— Problem to solve —
What lines in the listing include "computer"? Return a copy of each.

— Dataset entries —
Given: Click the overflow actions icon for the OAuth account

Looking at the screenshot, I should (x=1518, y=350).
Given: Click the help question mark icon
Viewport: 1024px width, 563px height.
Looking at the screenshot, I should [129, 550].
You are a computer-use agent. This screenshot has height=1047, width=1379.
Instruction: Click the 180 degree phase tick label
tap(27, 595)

==

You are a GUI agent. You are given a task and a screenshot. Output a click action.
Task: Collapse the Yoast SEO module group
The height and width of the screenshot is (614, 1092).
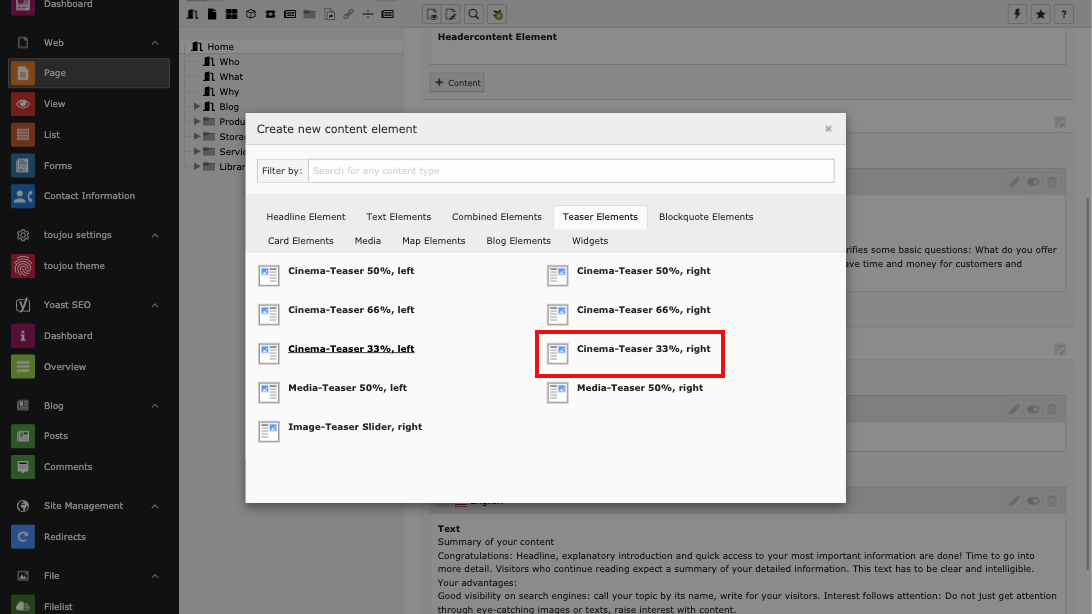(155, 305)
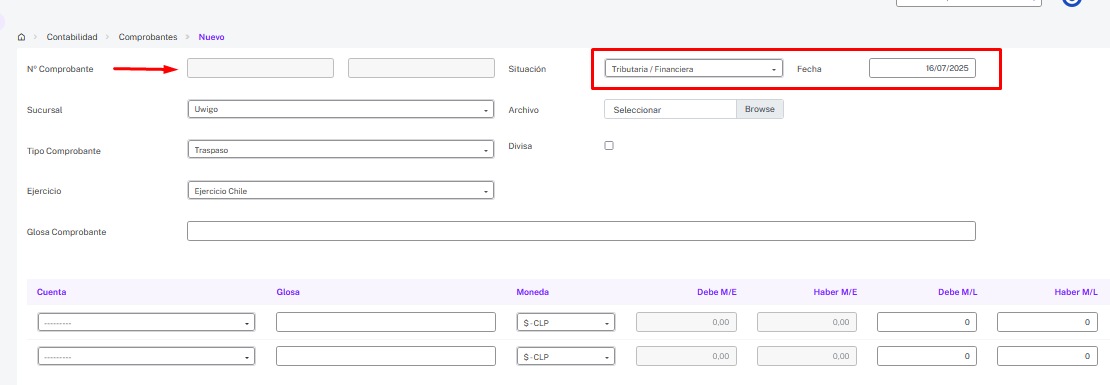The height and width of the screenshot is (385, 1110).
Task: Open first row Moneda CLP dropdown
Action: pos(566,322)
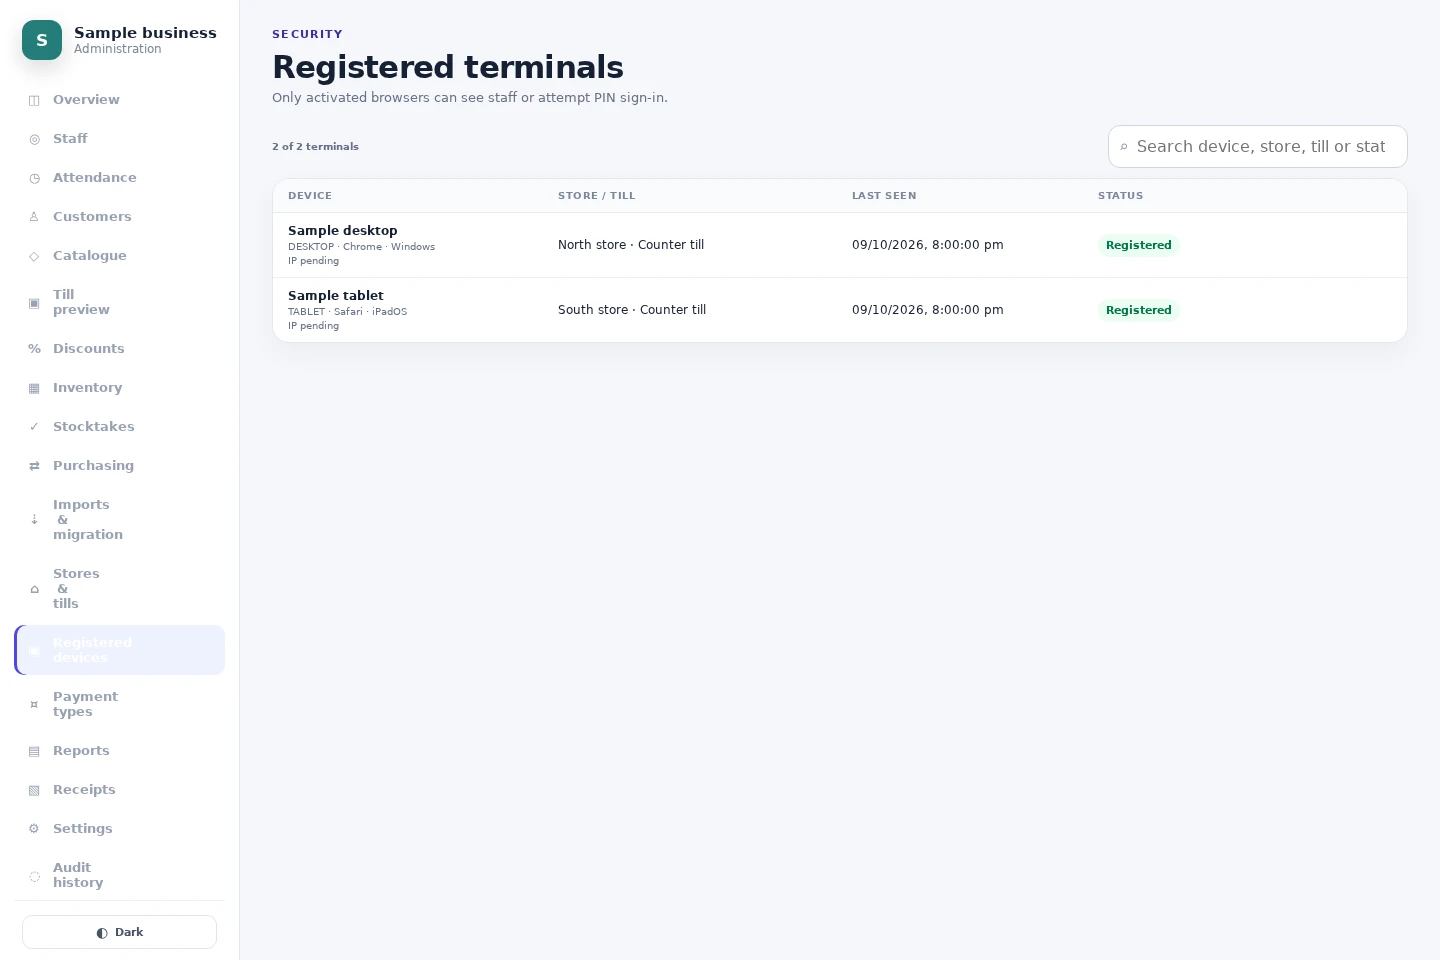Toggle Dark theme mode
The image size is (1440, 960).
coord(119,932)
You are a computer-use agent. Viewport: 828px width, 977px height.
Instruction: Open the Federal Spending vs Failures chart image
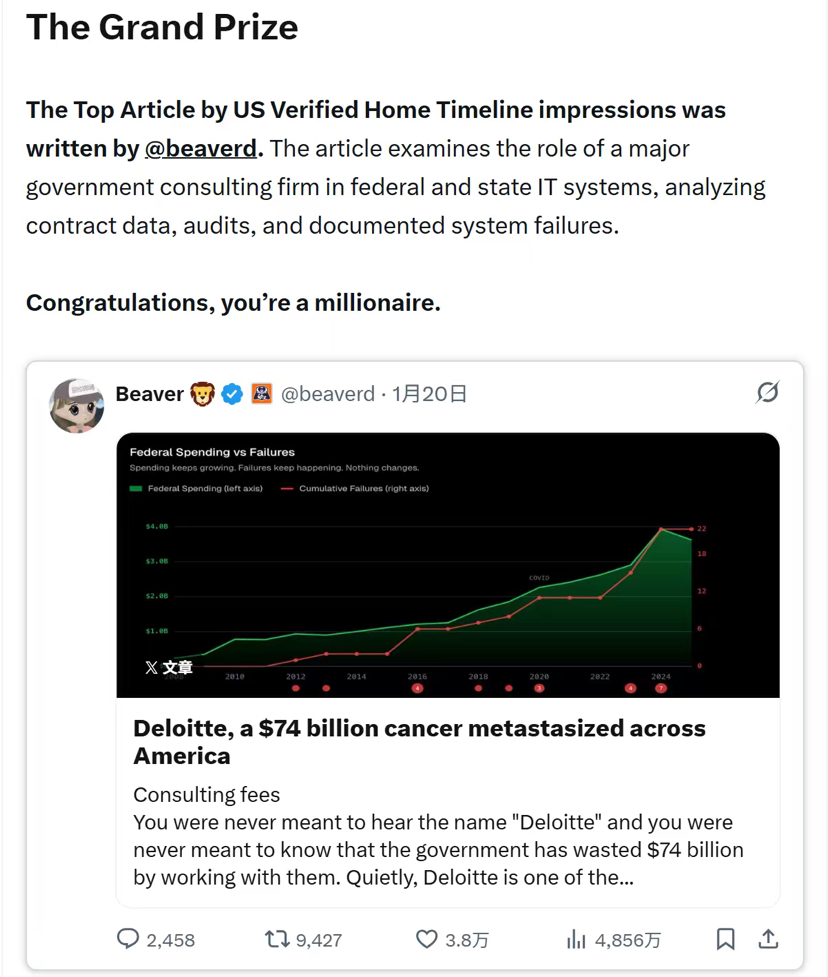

---

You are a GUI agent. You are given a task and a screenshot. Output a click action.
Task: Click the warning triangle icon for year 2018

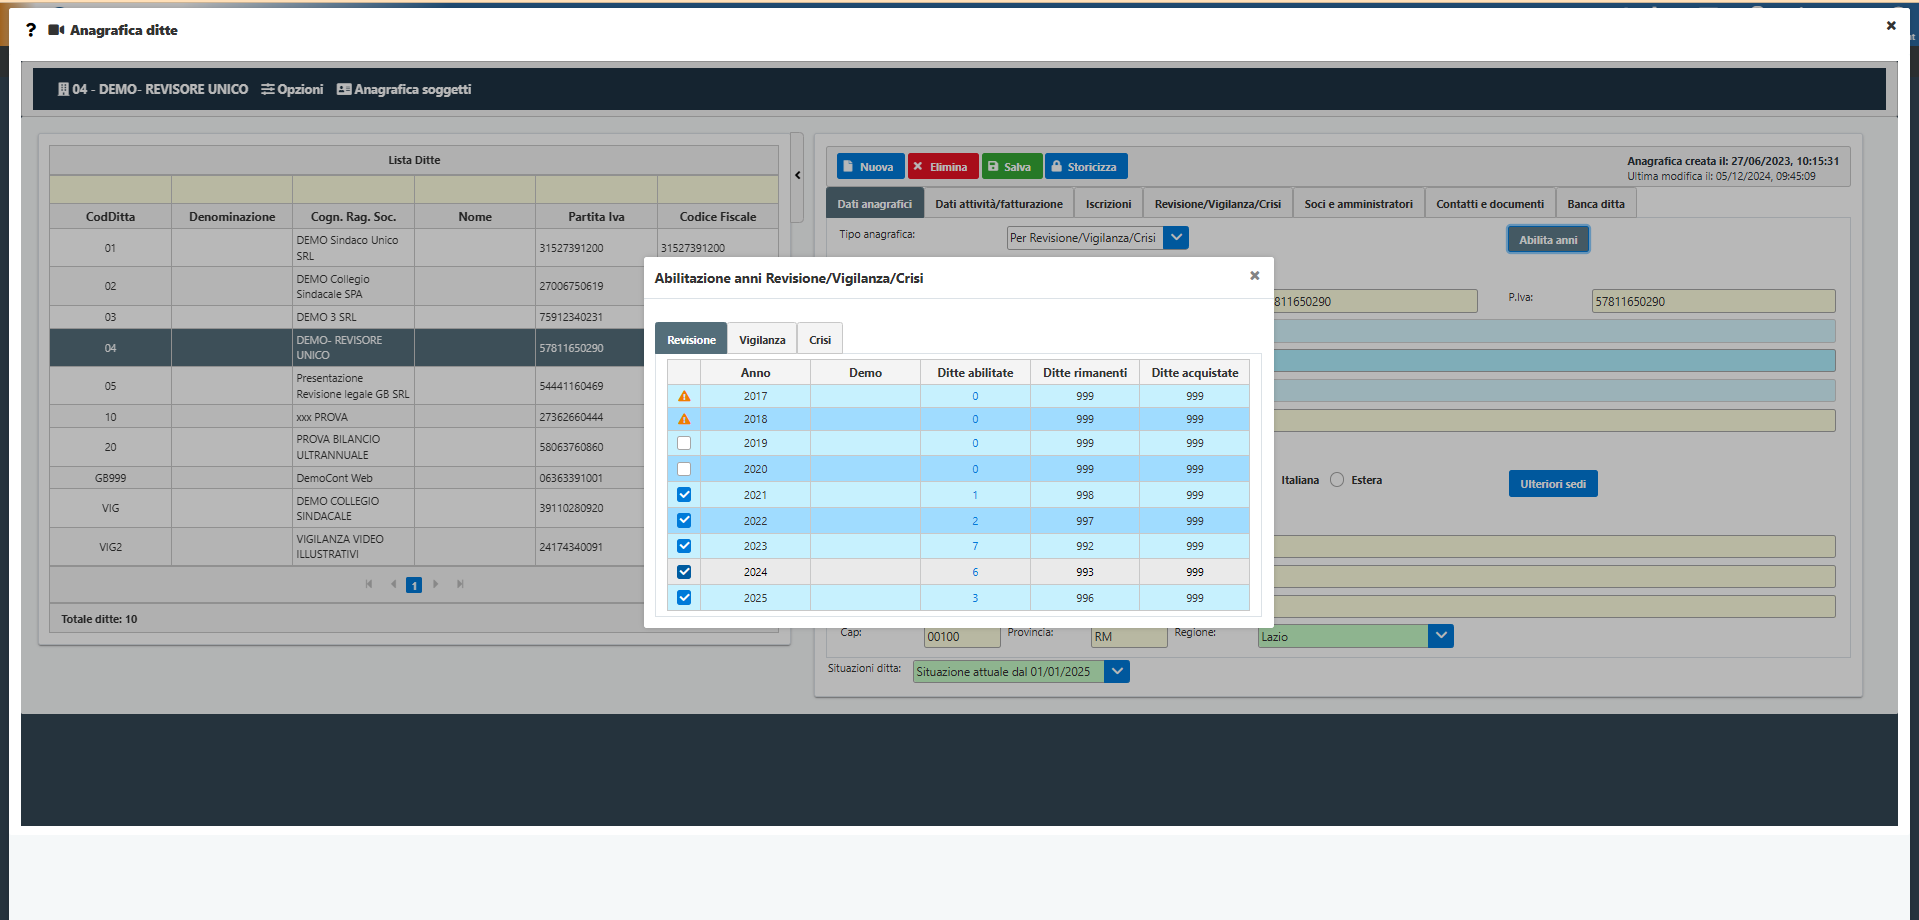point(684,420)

— Response below —
You are a computer-use agent. This screenshot has height=1047, width=1379.
You are a computer-use agent. Viewport: 828px width, 977px height.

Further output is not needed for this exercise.